> What to do
A single number is expected: the count of lines in the records below that contain "width".
*** Opening Given data ***
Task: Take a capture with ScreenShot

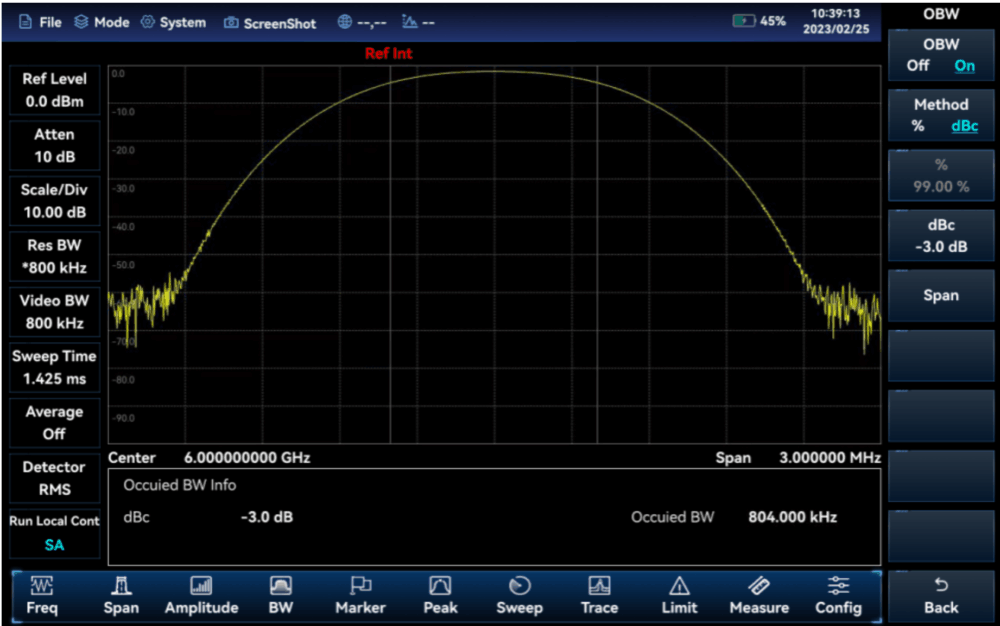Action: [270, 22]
*** Closing Given data ***
*** Opening Given data ***
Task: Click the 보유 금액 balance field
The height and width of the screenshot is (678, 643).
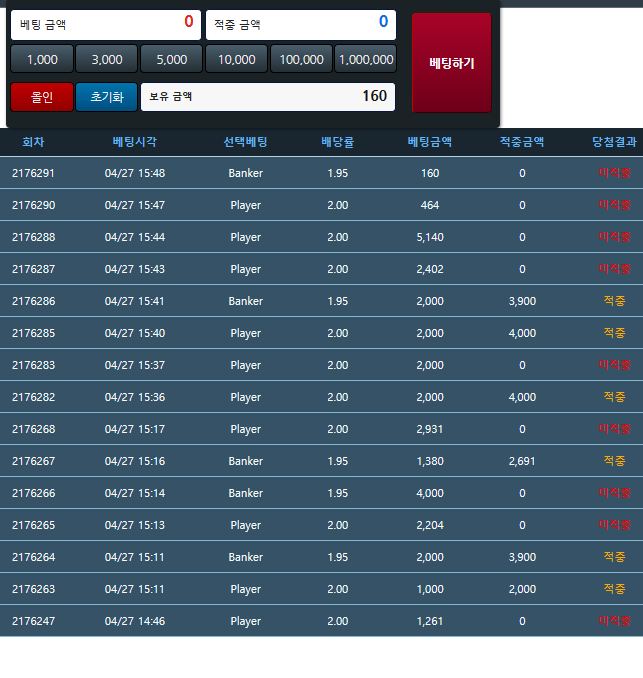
*** Closing Given data ***
*** Opening Given data ***
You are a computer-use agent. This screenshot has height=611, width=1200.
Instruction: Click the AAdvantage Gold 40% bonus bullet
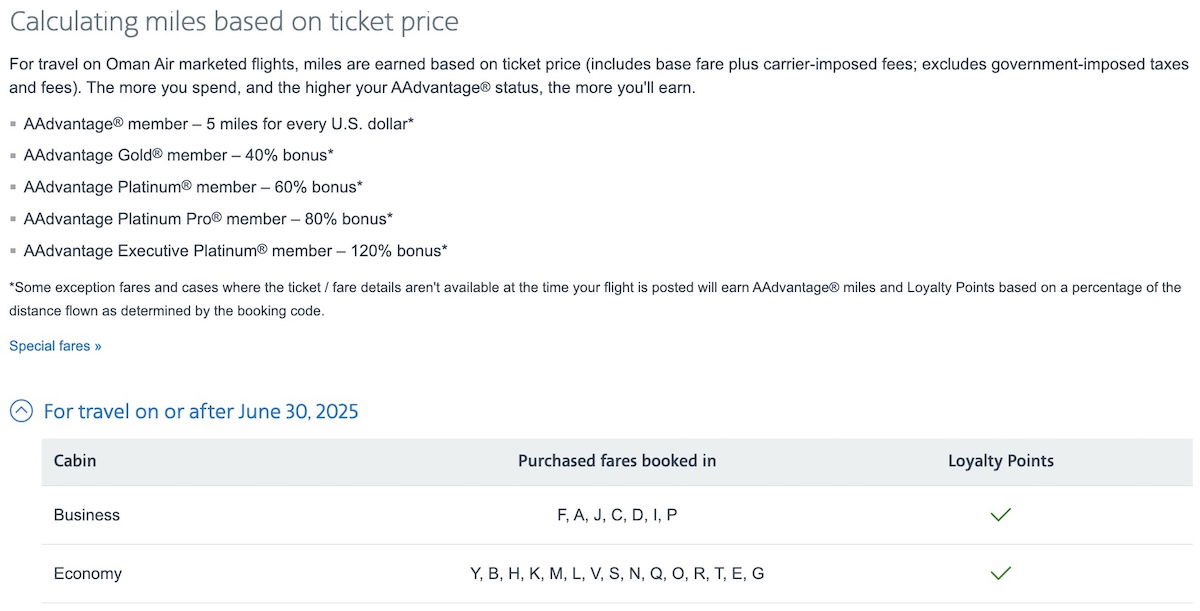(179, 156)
*** Closing Given data ***
> Answer box
2